Même s'il couvre de nombreux sujets qui sont en plus extrêmement variés, Une petite zone de turbulence conserve une certaine cohérence, en ce sens qu'il est respectueux de ses personnages et qu'il demeure humain dans son traitement, porté par la bonne foi supposée des intervenants et leurs bonnes intentions. Il n'est pas audacieux pour autant, remarquez, puisqu'il demeure honteusement consensuel dans le choix de ces sujets (homosexualité, infidélité, mariage de sa fille, cancer), ce qui l'empêche d'être vraiment palpitant. Mais, au moins, le réalisateur Alfred Lot a le souci du travail bien fait.
Nouvellement retraité, Jean-Paul s'applique à construire une petite cabane dans son jardin pour avoir un peu de tranquillité. C'est qu'il n'est pas très enchanté à l'idée que sa fille, Cathie, mère d'un jeune garçon, se marie une seconde fois avec un imbécile. Et il digère toujours assez mal l'homosexualité de son fils. Il ne sait trop quoi penser de la relation adultère qu'entretient sa femme avec un ancien collègue de travail. Et il y a ce cancer - malgré ce qu'en dit son médecin - qui grandit sur lui et qui lui cause bien des soucis.

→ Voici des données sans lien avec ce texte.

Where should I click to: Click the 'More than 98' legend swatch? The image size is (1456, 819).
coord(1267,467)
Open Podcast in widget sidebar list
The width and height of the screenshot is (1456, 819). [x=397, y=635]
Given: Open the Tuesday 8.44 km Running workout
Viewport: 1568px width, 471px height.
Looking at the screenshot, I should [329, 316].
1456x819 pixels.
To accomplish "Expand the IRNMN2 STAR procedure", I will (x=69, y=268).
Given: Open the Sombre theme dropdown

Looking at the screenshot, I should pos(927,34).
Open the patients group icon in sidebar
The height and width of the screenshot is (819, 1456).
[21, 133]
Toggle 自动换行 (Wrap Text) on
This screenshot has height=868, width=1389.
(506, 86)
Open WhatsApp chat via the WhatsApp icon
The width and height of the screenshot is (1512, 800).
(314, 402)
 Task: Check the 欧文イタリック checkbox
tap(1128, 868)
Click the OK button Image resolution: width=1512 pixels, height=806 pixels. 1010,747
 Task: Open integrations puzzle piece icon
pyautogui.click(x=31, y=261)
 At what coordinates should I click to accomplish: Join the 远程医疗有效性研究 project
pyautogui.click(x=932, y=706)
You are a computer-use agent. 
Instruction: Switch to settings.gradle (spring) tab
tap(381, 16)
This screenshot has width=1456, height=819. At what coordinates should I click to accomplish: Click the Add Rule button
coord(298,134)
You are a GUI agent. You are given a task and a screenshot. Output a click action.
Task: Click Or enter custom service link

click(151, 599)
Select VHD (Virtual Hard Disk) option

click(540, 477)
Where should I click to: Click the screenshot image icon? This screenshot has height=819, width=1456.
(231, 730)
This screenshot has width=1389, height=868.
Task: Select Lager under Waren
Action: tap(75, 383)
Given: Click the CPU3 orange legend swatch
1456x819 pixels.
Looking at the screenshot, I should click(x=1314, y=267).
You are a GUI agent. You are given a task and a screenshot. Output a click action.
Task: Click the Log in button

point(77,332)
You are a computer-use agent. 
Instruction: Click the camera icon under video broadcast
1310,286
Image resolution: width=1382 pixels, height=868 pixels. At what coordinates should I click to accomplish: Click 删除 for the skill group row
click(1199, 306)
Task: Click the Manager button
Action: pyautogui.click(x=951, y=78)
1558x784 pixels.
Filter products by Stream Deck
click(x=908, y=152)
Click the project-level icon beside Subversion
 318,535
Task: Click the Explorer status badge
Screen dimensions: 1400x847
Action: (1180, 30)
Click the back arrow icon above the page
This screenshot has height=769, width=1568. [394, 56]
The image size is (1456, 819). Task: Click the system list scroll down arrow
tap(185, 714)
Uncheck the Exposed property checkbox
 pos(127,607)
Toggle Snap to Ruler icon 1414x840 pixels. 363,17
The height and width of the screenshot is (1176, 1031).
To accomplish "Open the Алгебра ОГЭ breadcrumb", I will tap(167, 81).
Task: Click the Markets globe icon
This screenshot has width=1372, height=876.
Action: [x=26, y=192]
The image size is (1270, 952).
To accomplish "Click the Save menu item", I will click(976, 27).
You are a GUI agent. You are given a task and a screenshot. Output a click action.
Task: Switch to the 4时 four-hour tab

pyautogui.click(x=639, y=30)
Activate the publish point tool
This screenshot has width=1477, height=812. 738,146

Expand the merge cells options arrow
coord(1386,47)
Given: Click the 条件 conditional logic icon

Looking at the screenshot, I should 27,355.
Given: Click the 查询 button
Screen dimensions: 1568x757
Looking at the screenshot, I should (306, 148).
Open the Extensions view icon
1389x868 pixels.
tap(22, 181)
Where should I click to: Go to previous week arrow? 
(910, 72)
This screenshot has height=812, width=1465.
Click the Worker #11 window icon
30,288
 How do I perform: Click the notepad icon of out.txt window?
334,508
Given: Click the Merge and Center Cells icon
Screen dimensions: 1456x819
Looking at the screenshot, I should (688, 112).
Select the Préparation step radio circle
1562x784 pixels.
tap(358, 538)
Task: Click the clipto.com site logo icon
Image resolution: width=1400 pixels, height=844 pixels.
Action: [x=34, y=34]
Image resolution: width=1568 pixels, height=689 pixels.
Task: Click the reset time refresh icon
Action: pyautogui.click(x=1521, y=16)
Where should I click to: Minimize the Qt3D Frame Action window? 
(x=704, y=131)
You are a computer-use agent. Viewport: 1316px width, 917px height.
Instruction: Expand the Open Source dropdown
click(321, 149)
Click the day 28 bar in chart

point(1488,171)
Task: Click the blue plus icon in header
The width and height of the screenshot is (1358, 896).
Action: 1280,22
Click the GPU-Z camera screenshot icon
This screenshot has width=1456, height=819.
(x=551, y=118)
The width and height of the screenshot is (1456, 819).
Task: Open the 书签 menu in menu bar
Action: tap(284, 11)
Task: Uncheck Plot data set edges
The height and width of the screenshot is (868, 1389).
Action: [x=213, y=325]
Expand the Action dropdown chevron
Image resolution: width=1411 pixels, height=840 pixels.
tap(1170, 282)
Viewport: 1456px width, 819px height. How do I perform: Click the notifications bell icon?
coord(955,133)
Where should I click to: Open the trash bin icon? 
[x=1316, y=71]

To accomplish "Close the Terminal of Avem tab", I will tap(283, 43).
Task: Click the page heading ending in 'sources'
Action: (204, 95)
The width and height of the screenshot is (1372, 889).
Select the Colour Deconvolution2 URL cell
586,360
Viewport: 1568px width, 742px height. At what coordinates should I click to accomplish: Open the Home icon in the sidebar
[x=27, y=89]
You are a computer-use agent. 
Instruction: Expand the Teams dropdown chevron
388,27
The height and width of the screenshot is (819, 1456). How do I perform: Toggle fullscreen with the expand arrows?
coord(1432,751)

Les petits soucis du quotidien, même s'ils sont par définition anodins, peuvent faire de bons sujets de cinéma. Parce que les gens qui regardent les films ont, eux aussi, des petits soucis du quotidien (il n'est pas encore clair si on va au cinéma pour les voir ou pour les oublier). Mais il faut quand même proposer quelque chose d'un peu inédit, et les problèmes qui affligent la famille de Jean-Paul sont tous affreusement communs. On ne leur reproche pas d'être normaux, on dit seulement qu'ils n'ont rien de personnages de cinéma, sinon leur sens de la répartie bien affuté qui démontre effectivement le talent des scénaristes et leur fine observation de leurs semblables. Ils sont tellement normaux.
D'autant qu'Une petite zone de turbulences n'est jamais franchement drôle, même s'il a quelques petites trouvailles assez amusantes. Des gags, des réactions, quelques trucs de montage qui font sourire, mais sans plus. Le problème, c'est qu'on ne pleure pas vraiment non plus, et qu'on demeure assez indifférent à tous ces soubresauts de la vie quotidienne. Et il y a une raison à cela : on sait bien qu'il ne s'agit pas du genre de film qui va nous étonner. Il n'y a qu'une seule fin envisageable, et c'est celle du conte de fées, où tout s'arrange, où tout le monde est heureux. On le devine assez vite d'ailleurs.
Peut-être que les gens normaux, lorsqu'ils vont au cinéma, apprécient que leurs héros réalisent des choses qu'ils ne peuvent pas faire dans leur petite vie normale. Cela expliquerait certaines choses. Mais cela semble assez farfelu de penser que les gens s'engouffrent vraiment dans une salle pour prendre des notes et ensuite appliquer à leur vie l'exemple de personnages fictifs (on ne saurait le recommander d'ailleurs). Cela diminue déjà de beaucoup l'intérêt d'un film comme Une petite zone de turbulences, même si les acteurs, le réalisateur et tous les autres aspects techniques sont compétents. Car ils le sont - mais au fond, on s'en fout.